4. Silicon negative electrode
Currently, silicon-carbon composite anode materials are basically core-shell structures, which are composed or coated with Si nanoparticles on the surface of graphite based on spherical or artificial graphite, and then coated with amorphous carbon, carbon nanotubes or graphene on the outside. The principle and essence of carbon coating are as follows: the volume expansion of Si negative electrode is jointly undertaken by graphite and coating layer, so as to avoid or reduce the pulverization of silicon negative electrode material due to huge volume change and stress in the process of delamination of lithium. The effects of carbon coating are as follows: 1. Preventing the agglomeration of nano active particles; Prevents electrolyte penetration into the center and maintains a stable interface and SEI.

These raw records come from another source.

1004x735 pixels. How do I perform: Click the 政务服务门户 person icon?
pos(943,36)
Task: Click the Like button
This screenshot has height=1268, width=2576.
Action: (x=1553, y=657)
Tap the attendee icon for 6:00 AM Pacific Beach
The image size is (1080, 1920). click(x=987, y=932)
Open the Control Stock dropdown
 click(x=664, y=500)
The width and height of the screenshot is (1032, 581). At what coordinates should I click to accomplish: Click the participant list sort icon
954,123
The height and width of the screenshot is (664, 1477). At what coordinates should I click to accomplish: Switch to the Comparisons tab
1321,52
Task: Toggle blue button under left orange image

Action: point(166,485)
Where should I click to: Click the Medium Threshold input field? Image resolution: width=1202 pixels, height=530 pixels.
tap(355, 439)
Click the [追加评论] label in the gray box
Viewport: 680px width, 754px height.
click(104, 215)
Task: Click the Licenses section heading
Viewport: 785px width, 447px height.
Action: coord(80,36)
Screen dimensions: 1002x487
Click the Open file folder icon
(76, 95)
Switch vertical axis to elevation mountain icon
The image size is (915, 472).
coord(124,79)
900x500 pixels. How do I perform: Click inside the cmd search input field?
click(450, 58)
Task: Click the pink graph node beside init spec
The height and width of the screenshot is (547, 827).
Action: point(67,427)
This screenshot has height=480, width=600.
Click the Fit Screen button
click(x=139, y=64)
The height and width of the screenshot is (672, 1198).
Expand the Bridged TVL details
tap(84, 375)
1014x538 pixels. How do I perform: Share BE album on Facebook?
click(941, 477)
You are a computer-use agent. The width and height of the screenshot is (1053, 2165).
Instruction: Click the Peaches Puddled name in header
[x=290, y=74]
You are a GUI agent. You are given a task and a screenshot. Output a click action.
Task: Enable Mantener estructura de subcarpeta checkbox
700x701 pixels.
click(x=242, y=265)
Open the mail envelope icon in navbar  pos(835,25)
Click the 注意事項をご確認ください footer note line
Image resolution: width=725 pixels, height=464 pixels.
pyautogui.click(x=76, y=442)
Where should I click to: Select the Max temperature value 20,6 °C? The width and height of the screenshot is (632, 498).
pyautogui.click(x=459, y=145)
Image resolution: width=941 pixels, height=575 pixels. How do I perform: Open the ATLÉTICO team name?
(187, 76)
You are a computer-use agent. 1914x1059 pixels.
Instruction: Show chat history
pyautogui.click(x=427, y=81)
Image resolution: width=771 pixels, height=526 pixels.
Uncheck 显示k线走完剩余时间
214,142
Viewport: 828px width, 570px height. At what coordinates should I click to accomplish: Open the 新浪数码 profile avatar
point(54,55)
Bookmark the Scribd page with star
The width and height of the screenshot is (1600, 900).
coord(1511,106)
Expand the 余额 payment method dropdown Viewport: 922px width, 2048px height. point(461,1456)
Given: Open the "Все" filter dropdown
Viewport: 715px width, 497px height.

Carbon anode materials have good cyclic stability and excellent electrical conductivity, and lithium ions have no obvious influence on the spacing between layers. To a certain extent, they can buffer and adapt to the volume expansion of silicon, so they are often used to compound with silicon.
5. Tin-based anode material
Tin is one of the early anode materials in lithium charge and also a hot field. Tin-based anode materials have high specific capacity and are considered to have great potential to replace traditional graphite anode materials. However, the disadvantages are also obvious: serious volume expansion, electrode pulverization and particle agglomeration during charging and discharging, resulting in rapid attenuation of capacity and low conductivity of lithium-ion batteries. To develop and find effective methods for preparing tin anode and composite materials, and to improve the electrical conductivity of composite anode electrode materials is the key to improve the electrochemical performance of tin anode and the premise of its large-scale application.
6. Tin oxide anode material
SnO2 negative electrode material has attracted much attention from academic and industrial circles due to its high specific capacity (1494 mAh/g). It is also a research hotspot in the field of negative electrode, which has been involved by many companies. Their faces in the process of charge and discharge cycle and tin anode also some problems: the irreversible capacity big, coulomb efficiency is low, at the same time will exist in the process of charging intercalated-li larger volume expansion, the volume expansion ratio can reach 250% ~ 300%, and likely to occur in the process of circular particle agglomeration, restricted its market application.
The experimental results show that the preparation of carbon-based SnO2 composite negative electrode material can effectively inhibit the agglomeration of negative SnO2 particles, alleviate the serious volume expansion effect when lithium is embedded, and improve the stability of negative SnO2 in charge and discharge cycle. Experimental results show that using graphite carbon material as the carrier can not only disperse SnO2 particles evenly, but also effectively inhibit the agglomeration of SnO2 particles and improve the cyclic stability and frequency of the material. Therefore, the composite negative electrode material based on SnO2 will be the future development direction of tin oxide.
How to make use of the advantages of various materials to develop high performance, low cost and safe anode materials is the direction of our joint efforts.